After one has acquired their first 100 clients, they notice something. If they're (for example) a frugal, fiscally conservative, Republican, Christian, patriotic, community-involved American with a military background who is charitably active and coaches Little League — lo and behold — the majority of their clients have those same character traits, values, priorities, convictions and involvements. In fact, it's highly unlikely that they have within their client database any client who isn't at least half of those things, never mind their exact opposite.

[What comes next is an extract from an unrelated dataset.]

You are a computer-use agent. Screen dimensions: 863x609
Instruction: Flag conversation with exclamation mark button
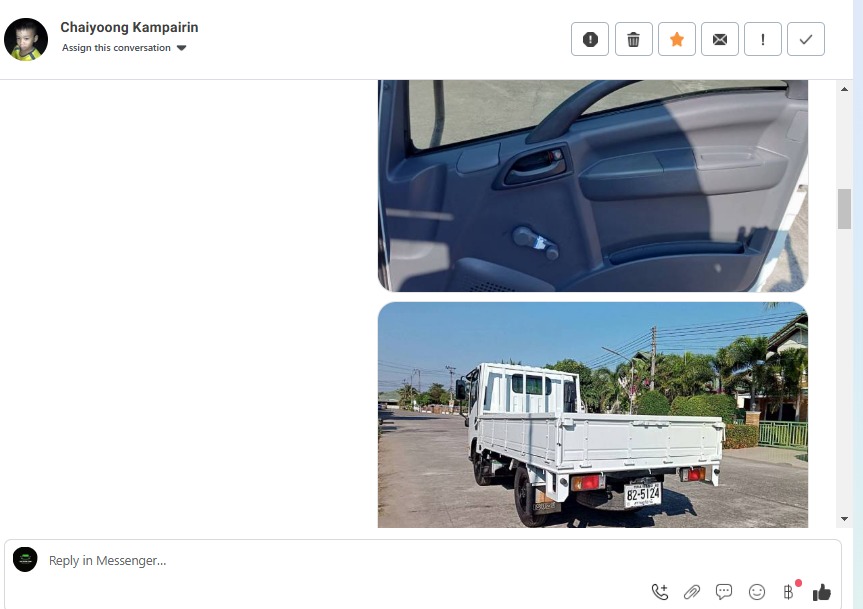(x=762, y=39)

That's because "birds of a feather flock together," as our parents used to tell us, and because our clients initially did business with us in part because they liked the similarities they saw.

Attract the right client

So how does one replicate such a desirable result, deliberately and by design? My offices have a focus in two areas: attracting the right clients from the start, and fostering a depth of relationship with them over time thereafter.

In essence, attracting the right client from the start involves being yourself, being comfortable in your own skin, knowing who you are, what life has taught you, and wearing it like a comfortable garment, unapologetically as your own. "Own it" and those of similar beliefs will naturally be attracted to you, and likely find a home, not just a financial advisor, within your practice.

Once they've become clients, fostering a depth of relationship requires an ongoing investment of your time, creativity and dollars. Client Appreciation Events are a relational medium, a place wherein you interact with your clients, make them your friends and cement the strong beginning you and your staff fostered at the outset. One large event can be as expensive but less frequent than multiple smaller ones, at venues as diverse as a vineyard, concert hall, museum or shooting range. Giving your client family a choice from among three or four such events each year — one of which should be charitable in nature — gives you multiple opportunities to see them socially, and meet the friends/introductions they will often bring.

When you have so much shared experience in common with your clients that your annual reviews feel like family reunions, you will have reached a place of professional bliss few ever experience. And when "work" doesn't feel like work anymore, there's no more fulfilling place to be, both personally and professionally.